The Calcutta girl who makes “the next best wrap after Pashmina” rolled out her sixth kati roll shop in New York in November and has another one lined up in March.

Payal Saha, who comes from a music family that runs Hindusthan Records of 1932 vintage, has five stores serving up kati rolls in Manhattan New York , where she is based, and a solo near Oxford Street in London.

The newest store of The Kati Roll Company opened at Grand Central in New York and the earlier ones are at Greenwich Village, East Village, Midtown West and Midtown East.

Daughter of a college professor and an entrepreneur, Payal perhaps had it in her blood to excel in business. Both her grandfathers were entrepreneurs, she said over an email chat from New York.

Payal’s paternal grandfather founded Hindusthan Records after training in Germany. “He travelled through India looking for regional content from the brothels of Varanasi, recording recitals by baijis to Bade Ghulam Ali and Debabrata Biswas,” she said. The Akrur Dutta Lane studio of Hindusthan Records was inaugurated by Tagore where he also recorded his songs.

Payal Saha

Her maternal grandfather jumped ship on Staten Island as an illegal immigrant in NYC and went on to become a chemical engineer from New York University before returning to Calcutta to open a paint factory.

The first store of Kati Roll Company opened in 2002 and soon became a raging trend for “fast casual dining” in New York. It has been widely covered in the American and London press, including The New York Times and BBC America. “After 15 years we still have snaking queues and on weekend nights we need bouncers to manage the rush. Last year, we sold over a million rolls,” Payal said. The bestseller: Chicken Tikka Roll with Achari Paneer a close second.

The decor at her stores is very street and Bollywood with film posters and a rugged charm.

Payal studied at Loreto House before moving to Lawrence School in Ooty for her PLus II and Jesus and Mary College in New Delhi for her graduation. She left for New York in 2000. “My husband (Anil Bathwal) was working in advertising and found a job in New York,” she said.

While Payal missed her Calcutta food, it was the kati roll that she most yearned for. Her personal favourite: Golden Spoon on Middleton Row near her school. “I also like the rolls at Stop and Go near Ballygunge Phanri,” she added.

Soon, Payal started experimenting with recipes and came up with The Kati Roll Company. On her next visit to Calcutta, she visited as many roll shops as she could – from Anamika in New Alipore to Badshah in New Market. She also gained some hands-on experience at a kati roll shop run by a Bengali in Mumbai. “I was determined to make it taste like the best of Calcutta rolls, if not better,” she said.

In the early days, Payal made everything on her own, with just one helper. “We would grind the spices, make the parathas and marinate the fillings. It was a lot of work.”

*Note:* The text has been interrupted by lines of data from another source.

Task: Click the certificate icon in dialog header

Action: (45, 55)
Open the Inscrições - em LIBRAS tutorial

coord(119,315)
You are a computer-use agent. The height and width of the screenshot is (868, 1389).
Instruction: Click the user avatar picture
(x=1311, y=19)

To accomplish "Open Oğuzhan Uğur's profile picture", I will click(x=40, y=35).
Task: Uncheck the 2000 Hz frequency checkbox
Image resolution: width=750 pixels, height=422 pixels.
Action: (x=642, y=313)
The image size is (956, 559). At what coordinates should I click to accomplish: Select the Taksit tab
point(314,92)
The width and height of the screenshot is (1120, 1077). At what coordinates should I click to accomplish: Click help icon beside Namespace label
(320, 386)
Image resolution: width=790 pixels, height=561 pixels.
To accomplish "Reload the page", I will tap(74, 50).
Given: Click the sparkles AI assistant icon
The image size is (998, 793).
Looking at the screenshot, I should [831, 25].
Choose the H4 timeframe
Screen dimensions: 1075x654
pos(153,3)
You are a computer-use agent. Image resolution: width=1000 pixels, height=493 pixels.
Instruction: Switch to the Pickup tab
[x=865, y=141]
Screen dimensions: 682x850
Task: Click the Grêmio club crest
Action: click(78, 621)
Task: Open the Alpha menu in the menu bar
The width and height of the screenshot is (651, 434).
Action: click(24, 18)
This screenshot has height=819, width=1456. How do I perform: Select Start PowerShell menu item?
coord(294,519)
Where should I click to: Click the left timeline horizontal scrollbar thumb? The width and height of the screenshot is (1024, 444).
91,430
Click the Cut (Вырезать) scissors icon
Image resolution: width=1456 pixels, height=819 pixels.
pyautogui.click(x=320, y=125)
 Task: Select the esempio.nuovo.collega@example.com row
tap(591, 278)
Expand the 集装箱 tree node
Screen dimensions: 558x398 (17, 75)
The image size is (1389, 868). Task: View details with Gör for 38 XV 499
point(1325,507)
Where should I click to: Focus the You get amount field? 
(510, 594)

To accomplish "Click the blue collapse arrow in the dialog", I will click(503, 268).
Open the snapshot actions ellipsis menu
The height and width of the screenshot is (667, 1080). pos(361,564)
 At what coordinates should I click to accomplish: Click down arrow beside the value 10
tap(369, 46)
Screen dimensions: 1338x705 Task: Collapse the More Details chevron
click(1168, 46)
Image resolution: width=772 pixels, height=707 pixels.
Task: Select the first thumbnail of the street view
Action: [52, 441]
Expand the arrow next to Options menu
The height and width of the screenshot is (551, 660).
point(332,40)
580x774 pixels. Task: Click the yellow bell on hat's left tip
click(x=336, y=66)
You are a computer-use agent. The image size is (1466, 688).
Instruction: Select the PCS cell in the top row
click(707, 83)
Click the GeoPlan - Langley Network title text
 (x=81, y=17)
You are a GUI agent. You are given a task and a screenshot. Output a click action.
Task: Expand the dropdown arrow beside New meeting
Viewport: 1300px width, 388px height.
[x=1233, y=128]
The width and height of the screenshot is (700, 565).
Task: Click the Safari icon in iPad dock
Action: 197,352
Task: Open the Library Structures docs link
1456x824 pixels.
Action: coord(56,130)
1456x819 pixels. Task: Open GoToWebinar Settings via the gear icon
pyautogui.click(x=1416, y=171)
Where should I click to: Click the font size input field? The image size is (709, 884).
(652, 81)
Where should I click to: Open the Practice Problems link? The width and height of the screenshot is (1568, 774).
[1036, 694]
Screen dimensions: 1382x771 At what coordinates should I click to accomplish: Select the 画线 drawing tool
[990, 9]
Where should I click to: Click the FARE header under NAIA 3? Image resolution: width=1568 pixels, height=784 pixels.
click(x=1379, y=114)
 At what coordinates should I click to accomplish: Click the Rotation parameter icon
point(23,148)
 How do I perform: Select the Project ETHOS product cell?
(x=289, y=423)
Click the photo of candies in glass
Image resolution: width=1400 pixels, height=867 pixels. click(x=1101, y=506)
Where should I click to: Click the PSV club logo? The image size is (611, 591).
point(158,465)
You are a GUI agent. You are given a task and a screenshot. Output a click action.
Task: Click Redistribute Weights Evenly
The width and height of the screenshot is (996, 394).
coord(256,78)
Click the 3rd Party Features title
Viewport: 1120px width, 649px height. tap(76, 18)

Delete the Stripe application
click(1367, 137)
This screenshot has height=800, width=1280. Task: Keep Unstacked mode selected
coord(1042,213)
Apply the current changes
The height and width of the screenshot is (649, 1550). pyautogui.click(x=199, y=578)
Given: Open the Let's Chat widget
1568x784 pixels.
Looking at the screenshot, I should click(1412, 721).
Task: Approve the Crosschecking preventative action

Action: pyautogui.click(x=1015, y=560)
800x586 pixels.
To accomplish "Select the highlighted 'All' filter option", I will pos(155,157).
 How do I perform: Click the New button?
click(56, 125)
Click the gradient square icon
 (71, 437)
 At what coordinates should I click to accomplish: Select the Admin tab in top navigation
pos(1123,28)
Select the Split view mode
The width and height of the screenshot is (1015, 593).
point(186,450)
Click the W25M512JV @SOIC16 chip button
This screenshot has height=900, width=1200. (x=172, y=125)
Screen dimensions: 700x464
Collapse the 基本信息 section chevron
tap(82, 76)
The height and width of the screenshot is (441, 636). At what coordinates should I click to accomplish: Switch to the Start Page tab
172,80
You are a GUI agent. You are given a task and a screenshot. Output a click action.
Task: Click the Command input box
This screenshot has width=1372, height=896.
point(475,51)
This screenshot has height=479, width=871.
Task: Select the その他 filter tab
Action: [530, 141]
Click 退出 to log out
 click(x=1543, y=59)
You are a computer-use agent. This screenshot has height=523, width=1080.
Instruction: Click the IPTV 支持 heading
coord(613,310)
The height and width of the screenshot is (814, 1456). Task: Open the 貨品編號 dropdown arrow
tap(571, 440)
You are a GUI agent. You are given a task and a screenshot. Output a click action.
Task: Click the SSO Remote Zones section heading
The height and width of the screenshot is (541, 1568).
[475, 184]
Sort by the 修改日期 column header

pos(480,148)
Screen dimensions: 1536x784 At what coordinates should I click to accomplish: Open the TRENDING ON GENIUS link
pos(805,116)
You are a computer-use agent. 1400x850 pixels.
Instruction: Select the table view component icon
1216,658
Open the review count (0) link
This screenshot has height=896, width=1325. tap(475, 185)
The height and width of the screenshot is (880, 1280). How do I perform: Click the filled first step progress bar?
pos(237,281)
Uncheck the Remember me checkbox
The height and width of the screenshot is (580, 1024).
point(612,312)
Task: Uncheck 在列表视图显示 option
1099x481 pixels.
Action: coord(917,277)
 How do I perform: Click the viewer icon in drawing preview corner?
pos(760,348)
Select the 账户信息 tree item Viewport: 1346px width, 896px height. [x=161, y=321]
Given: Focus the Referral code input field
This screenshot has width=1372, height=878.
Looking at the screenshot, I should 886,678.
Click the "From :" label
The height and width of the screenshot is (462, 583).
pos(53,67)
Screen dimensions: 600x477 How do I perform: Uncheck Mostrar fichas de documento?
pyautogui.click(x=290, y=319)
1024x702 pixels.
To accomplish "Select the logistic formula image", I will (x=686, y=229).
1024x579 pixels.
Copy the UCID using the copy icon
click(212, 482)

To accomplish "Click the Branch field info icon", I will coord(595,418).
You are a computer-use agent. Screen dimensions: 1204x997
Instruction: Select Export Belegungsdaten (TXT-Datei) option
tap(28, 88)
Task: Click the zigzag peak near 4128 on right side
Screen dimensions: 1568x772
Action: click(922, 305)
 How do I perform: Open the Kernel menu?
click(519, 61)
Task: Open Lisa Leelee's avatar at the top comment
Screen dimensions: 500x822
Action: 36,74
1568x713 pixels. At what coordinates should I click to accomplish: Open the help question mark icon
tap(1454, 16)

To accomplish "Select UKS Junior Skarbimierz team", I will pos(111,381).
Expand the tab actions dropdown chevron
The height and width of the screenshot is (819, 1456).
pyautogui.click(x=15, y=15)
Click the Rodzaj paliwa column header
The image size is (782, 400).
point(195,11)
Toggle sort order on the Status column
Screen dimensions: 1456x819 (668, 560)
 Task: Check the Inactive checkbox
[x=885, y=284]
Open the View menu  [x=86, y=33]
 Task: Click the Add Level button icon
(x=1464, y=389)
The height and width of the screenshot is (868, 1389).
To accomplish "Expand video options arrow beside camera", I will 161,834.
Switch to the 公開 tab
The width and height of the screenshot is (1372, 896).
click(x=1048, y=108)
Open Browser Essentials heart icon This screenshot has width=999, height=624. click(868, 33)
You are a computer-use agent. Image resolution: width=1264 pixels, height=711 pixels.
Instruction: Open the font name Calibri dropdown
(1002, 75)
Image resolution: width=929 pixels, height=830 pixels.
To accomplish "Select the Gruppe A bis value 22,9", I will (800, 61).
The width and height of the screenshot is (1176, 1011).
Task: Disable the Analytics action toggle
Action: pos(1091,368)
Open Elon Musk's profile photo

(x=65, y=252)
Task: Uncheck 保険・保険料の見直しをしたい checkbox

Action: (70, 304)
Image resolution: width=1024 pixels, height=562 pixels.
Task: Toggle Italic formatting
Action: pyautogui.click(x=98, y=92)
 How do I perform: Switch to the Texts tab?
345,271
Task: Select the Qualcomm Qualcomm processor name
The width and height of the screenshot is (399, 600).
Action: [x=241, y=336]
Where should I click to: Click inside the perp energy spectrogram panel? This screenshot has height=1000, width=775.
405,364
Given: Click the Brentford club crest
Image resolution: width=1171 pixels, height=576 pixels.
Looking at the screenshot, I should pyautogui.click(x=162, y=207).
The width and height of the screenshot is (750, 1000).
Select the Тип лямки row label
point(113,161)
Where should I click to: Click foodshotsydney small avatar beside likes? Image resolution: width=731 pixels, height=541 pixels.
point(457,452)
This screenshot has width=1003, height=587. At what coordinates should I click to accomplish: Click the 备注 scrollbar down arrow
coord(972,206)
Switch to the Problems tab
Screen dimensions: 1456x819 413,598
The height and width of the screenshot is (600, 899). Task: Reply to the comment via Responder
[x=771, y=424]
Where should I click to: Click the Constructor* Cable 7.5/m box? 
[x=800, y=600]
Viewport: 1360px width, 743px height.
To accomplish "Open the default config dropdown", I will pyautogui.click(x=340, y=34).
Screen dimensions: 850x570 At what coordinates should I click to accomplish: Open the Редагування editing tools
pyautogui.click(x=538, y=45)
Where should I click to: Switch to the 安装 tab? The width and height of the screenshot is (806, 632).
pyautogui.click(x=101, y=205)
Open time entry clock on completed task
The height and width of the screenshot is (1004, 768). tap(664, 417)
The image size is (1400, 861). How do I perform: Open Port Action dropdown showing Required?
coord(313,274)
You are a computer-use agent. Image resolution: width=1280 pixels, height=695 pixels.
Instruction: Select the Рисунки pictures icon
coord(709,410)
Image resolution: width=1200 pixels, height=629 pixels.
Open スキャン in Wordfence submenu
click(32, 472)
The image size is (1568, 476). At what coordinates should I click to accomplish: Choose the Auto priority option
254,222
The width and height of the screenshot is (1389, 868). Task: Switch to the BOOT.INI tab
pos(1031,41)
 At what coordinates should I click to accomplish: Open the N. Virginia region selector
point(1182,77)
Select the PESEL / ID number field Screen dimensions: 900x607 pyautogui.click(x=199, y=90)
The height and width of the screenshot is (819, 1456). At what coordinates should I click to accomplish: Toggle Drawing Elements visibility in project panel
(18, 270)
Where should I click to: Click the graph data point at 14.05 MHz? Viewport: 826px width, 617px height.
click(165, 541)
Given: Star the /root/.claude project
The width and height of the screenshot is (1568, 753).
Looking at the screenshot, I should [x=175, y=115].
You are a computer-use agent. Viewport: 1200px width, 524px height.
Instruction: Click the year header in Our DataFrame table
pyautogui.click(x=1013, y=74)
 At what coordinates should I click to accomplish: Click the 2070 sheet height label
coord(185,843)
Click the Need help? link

With several shops under her wings, operations stabilised and a baby to take care of, she now depends more on her “capable managers”.

The core menu is authentic kati roll but for healthy eating, she offers chapatti instead of paratha. Recently, Payal started a line of flavoured lassi with organic yogurt. Mango Lassi and Mishti Doi Lassi made with patali gur are among the top picks.

Her one earnest wish: Bengal should apply for a GI tag for the kati roll.